Overall, 56 305 candidates, of whom 34 214 were part-time students, wrote their NSSC ordinary level exams in 2017, an increase of 9.3% from 51 527 in 2016 to 56 305 last year.

The minister said that of the 22 091 full-time candidates, 93.7% of the entries were graded compared to 93.3% in 2016, an increase of 0.4% in graded entries.

Moreover of the 34 214 part-time candidates, 81.1% of the subject entries were graded in 2017, compared to 78.5% in 2016.

Further, the overall performance in key subjects failed to achieve targets set per the NDP5 for full-time learners scoring a D or better.

An average of 29.8 was achieved in English second language, below the target of 30%, while 41.7% was achieved in Mathematics, below the target of 47%.

In Physical Science, the average score of a D and higher was 46.1%, below the 49% target.

In terms of best performing regions, the top region with the highest accumulative percentage performances at Grade D and above in English second language was Erongo with 74%.

Kavango East took the top spot in Physical Science with an accumulative percentage of 66%, and Ohangwena led in Mathematics with a general score of 49.9%.

Achieving 40.9% with the highest accumulative percentage in Biology, Kavango West took the top spot and also in Agriculture, with a 65.6% accumulative percentage.

An achievement of 53.9% put Omusati at the lead in Accounting.

The average accumulative achievements in all regions, for select subjects, was 29.8% for English second language, 41.7% for Mathematics, 46.1% for Physical Science, 31.5% for Biology, 55.9% for Agriculture and 45.1% for Accounting.

“It is high time that we start moving away from this mediocrity and start to look at our contributions towards the regional performances,” the minister said, adding that looking at regional performance levels would highlight the gaps and could lead to regions learning from each other.

She said it was time regional education directorate started emulating high-performing regions by reaching out and asking for assistance.

She urged them to “twin up teachers, schools or even regions in subject areas for collaboration to facilitate improvements.”

She added that regions that don't do well pull down high-performing regions and that it is time to “strive for better outcomes.”

Hanse-Himarwa pointed out that 2018 will be a year for reckoning, and that teachers, starting from Grade 0 to Grade 12 are not exempted from having to take stock of their part in disappointing exam results.

“The results speak to the pre-primary and primary teachers too, because it tells me that somebody somewhere somehow failed to lay down a solid foundation for a child. So we need to do a collective reckoning as teachers from Grade 0 to Grade 12.”

She further urged parents to give their best to support their children.

“The government is indebted to parents who fulfilled their tasks as primary educators for their guidance and support. However, more support is needed to enable more leaners to succeed in their school career,” she said.

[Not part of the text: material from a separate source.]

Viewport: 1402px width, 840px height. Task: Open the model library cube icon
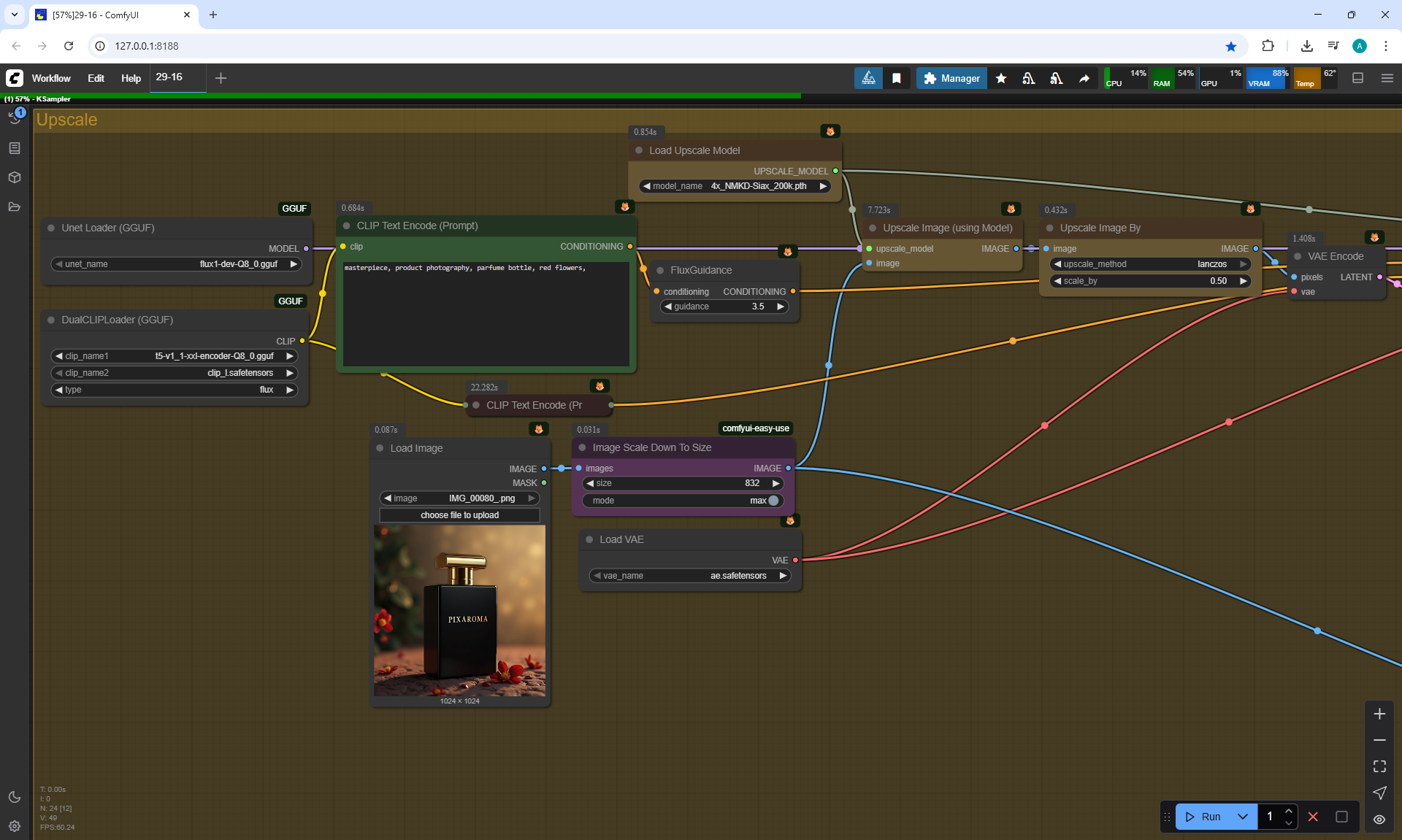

The top three government schools registered for the NSSC ordinary level exams were Rukonga Vision School in Kavango East in first place, Reverend Juuso Shikongo Secondary School from Oshikoto in third place, and Negumbo Senior Secondary School from Omusati came third.

Delta Senior Secondary school achieved the fourth spot out of 153 government schools, while Oshana-based Gabriel Taapopi Secondary School was ranked fifth.

Out of the 35 private schools, St Boniface College in Kavango East again took top spot, followed by St Paul's College in Windhoek at second place, and Elcin Nkurenkuru High School in Kavango West in third spot.

Swakopmund Private School took fourth spot and Oshigambo High School achieved fifth place.

All top ten candidates are St Boniface College graduates.

Nationally, Muupa Kabajani from St Boniface was the highest performing candidate of the class of 2017, achieving 87.6%.

Among the boys, her classmate Paulus Iyambo took the lead with an 86.9% overall score.

The top two state school performers were Trendy Masule with a total score of 81.6% and Marichen Heibes with a top score of 81.2%.